“Une nouvelle technologie immatérielle”
Seules quelques technologies généralistes telles que l’électricité, le moteur à vapeur, le chronomètre, l’écriture, la monnaie, la sidérurgie ou l’agriculture ont eu sur notre civilisation un impact tel qu’elles méritent l’emploi du verbe dévorer. De toutes ces technologies, deux seulement sont immatérielles : l’écriture et la monnaie. On peut dire de ces deux technologies qu’elles sont fluides : leur forme peut varier selon les contenants. De même que l’argent peut prendre la forme de tablettes de terre glaise chez les Assyriens, de pièces de monnaie, de chèques ou de cartes de crédit, le logiciel peut prendre la forme de tout matériel informatique : ordinateur, tablette, téléphone, etc.

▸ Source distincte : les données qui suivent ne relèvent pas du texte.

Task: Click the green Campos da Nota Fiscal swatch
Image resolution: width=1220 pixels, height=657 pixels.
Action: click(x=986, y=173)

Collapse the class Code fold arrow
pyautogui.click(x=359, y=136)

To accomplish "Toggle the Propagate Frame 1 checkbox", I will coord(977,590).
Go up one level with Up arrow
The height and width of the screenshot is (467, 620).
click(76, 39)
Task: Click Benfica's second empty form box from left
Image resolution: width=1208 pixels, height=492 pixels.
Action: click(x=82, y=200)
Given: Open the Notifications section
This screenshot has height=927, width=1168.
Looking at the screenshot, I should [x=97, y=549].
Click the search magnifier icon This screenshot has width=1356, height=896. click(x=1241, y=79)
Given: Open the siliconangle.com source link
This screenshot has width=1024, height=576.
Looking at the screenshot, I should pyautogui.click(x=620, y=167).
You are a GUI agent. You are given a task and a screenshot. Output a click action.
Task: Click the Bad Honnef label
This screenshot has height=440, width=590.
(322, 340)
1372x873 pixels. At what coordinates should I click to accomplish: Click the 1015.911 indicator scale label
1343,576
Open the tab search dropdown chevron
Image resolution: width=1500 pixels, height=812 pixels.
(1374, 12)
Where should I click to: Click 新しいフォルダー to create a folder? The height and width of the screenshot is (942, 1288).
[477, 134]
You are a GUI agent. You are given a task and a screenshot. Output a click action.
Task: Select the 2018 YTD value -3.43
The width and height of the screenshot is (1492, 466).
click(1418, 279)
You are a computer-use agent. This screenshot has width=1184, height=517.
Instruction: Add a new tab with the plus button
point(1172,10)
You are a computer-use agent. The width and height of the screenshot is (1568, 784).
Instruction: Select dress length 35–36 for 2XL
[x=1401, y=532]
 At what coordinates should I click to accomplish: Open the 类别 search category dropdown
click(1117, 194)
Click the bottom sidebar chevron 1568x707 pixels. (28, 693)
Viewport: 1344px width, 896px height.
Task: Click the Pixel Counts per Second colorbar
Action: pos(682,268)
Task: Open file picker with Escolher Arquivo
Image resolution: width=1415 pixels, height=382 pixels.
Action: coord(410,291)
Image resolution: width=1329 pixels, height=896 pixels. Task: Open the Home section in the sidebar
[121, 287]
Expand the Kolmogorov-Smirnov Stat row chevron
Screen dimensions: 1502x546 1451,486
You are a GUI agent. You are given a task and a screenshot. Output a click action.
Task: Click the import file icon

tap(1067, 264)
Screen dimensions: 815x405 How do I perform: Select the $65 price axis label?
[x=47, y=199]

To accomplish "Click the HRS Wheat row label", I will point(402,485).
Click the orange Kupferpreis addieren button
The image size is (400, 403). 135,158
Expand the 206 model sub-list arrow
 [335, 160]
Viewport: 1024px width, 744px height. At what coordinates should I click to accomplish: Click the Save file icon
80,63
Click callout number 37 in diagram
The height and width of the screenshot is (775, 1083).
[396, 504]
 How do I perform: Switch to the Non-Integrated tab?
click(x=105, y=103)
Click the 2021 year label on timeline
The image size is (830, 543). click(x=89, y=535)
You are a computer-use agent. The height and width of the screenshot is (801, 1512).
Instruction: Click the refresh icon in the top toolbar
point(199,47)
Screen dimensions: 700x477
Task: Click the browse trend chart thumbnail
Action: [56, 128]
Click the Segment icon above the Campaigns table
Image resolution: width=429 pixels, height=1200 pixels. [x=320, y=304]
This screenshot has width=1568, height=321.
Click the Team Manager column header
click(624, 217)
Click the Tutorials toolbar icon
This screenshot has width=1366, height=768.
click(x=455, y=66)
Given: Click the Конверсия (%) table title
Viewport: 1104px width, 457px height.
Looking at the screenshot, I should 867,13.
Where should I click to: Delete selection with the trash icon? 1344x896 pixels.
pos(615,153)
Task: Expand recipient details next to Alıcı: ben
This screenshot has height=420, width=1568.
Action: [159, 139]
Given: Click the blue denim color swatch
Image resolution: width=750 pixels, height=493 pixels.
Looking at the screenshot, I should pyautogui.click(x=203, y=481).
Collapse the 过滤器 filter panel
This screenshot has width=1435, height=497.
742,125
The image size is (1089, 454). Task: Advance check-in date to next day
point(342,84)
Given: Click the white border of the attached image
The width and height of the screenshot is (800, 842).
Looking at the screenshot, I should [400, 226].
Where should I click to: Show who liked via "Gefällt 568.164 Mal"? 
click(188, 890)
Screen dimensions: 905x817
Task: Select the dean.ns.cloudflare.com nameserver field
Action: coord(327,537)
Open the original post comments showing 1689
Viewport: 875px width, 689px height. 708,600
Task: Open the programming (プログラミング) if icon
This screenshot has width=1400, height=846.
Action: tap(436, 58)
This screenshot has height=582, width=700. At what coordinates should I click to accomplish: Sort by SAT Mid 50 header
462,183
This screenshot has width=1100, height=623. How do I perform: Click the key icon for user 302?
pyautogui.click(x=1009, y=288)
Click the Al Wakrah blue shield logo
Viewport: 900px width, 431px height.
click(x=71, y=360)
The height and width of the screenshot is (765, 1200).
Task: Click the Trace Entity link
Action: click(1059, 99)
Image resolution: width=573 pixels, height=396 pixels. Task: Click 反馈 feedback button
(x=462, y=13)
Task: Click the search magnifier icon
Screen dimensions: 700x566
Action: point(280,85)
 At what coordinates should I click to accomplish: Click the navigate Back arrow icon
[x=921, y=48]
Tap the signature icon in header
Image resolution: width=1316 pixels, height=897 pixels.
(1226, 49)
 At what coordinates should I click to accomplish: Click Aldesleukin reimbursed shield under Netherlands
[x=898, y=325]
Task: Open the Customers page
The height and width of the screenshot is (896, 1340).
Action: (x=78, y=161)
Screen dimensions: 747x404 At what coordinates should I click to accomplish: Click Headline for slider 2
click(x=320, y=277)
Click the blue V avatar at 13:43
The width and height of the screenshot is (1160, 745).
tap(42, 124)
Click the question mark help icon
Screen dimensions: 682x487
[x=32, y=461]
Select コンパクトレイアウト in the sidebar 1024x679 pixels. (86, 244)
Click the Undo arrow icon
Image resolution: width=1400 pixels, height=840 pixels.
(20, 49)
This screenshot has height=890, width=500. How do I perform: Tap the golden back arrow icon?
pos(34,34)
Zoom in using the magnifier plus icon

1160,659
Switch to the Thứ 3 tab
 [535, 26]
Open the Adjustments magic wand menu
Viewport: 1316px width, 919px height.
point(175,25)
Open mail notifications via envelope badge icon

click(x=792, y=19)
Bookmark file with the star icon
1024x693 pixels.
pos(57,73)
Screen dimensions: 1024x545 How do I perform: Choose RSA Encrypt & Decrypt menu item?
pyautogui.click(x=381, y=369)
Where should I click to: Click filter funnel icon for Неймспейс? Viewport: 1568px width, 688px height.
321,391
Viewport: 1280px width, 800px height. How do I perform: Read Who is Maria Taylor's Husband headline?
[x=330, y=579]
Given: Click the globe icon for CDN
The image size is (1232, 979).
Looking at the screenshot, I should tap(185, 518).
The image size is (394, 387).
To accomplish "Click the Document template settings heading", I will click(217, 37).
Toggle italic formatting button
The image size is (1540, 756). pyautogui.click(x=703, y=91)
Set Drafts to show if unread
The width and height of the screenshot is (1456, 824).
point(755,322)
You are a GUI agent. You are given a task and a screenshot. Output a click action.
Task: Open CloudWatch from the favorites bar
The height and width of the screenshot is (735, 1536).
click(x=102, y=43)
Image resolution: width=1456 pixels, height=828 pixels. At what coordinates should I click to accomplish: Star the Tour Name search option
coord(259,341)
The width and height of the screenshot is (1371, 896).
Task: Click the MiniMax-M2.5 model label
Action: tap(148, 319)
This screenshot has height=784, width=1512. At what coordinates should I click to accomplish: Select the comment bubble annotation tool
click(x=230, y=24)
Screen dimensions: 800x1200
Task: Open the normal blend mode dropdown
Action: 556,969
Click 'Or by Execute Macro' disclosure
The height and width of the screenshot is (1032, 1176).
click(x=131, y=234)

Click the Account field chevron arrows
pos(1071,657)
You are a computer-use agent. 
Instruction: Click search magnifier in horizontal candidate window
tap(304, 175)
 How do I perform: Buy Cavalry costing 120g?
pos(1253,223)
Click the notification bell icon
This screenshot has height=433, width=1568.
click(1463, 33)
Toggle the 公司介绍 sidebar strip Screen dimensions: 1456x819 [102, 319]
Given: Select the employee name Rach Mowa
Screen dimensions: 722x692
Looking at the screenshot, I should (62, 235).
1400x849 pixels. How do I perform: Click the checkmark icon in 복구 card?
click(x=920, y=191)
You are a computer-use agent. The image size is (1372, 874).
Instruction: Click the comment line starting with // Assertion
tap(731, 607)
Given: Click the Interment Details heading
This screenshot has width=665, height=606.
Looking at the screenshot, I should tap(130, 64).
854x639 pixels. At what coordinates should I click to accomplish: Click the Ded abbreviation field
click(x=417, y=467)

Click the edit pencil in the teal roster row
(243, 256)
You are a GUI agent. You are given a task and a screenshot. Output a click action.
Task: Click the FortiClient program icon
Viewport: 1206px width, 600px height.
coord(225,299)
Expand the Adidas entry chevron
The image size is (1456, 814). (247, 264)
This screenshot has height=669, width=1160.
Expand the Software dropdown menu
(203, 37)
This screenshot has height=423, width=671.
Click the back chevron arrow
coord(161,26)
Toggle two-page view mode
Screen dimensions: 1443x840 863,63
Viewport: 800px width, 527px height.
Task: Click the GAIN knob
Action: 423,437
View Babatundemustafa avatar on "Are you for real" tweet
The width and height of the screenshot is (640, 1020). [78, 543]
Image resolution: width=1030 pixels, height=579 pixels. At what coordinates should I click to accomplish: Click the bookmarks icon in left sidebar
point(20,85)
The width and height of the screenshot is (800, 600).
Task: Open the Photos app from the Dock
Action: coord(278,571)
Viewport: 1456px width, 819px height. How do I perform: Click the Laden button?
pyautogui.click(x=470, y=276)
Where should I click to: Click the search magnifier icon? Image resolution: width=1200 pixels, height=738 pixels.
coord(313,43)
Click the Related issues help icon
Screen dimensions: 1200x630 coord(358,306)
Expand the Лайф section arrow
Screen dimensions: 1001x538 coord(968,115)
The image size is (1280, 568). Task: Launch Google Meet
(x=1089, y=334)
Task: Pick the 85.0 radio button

Le logiciel existe depuis longtemps mais ce n’est qu’au début des années 2000 qu’il est devenu fluide, c’est-à-dire indépendant du matériel informatique qui permet d’y accéder. Depuis lors, le logiciel a tout envahi, à un rythme effréné. Les 50 années après la Seconde Guerre mondiale ont été celles du matériel informatique. Les ordinateurs répondaient avant tout à des besoins existants : suivi de stock, gestion de paye… Les spécialistes de l’informatique prenaient le problème à l’envers : ils ne faisaient que résoudre des problèmes de l’âge industriel sans explorer l’informatique pour elle-même.
C’est aux alentours de l’an 2000 (ce qui, par ailleurs, coïncide avec la crise des dot com) que s’est révélée la vraie nature du logiciel et que l’on a pris conscience de son indépendance vis-à-vis du matériel informatique. L’économie du logiciel a pris son envol au moment où l’industrie du matériel informatique était à son apogée. Cette mutation s’est d’abord déroulée dans le domaine des technologies de l’information puis s’est étendue à tous les autres secteurs de l’économie.
Mais la réalité économique de cette mutation n’est rien en regard de la véritable révolution sociétale qui en a résulté. Aujourd’hui, un adolescent de 14 ans (et donc trop jeune pour entrer dans les statistiques du travail salarié) peut tout à fait apprendre à programmer seul, contribuer de façon importante à des projets open source et même devenir un informaticien quasi-professionnel avant d’avoir atteint la majorité. « Breaking smart », c’est précisément cela : un acteur économique s’approprie rapidement une technologie émergente – en l’espèce un jeune utilise la programmation – pour exercer sur l’avenir une influence déterminante.
De tout le système économique mis en œuvre, une toute petite partie seulement – un ordinateur portable et une connexion Internet – est mesurable par les indicateurs actuels. Si l’on ne considère que les impacts économiques visibles, les effets d’une telle activité pourraient même être vus comme négatifs : le logiciel réduit les coûts. Au contraire, si l’on considère les conséquences économiques de l’histoire de notre jeune programmeur, on s’aperçoit qu’il a économisé les frais de quatre années d’études universitaires coûteuses. Dans certains cas, cet effet de levier peut remettre en cause une industrie toute entière. L’industrie musicale, par exemple : Napster, un logiciel créé par Shawn Fanning alors qu’il n’avait pas encore vingt ans, a déclenché toute une série d’innovations dont l’impact le plus évident a été l’effondrement du marché du disque, entraînant les majors dans son sillage. Si l’on regarde les choses autrement, l’impact caché de cette révolution a été l’apparition d’un grand nombre de labels indépendants et un développement rapide de l’industrie du spectacle.
Dire que le logiciel dévore le monde, c’est chercher à comprendre les deux faces d’une même médaille : d’un côté des effets à taille humaine, quantifiables et qui peuvent même sembler dérisoires, voire négatifs, et d’un autre côté des conséquences profondes, invisibles et positives à terme mais à côté desquelles il est facile de passer si l’on ne sait pas où chercher.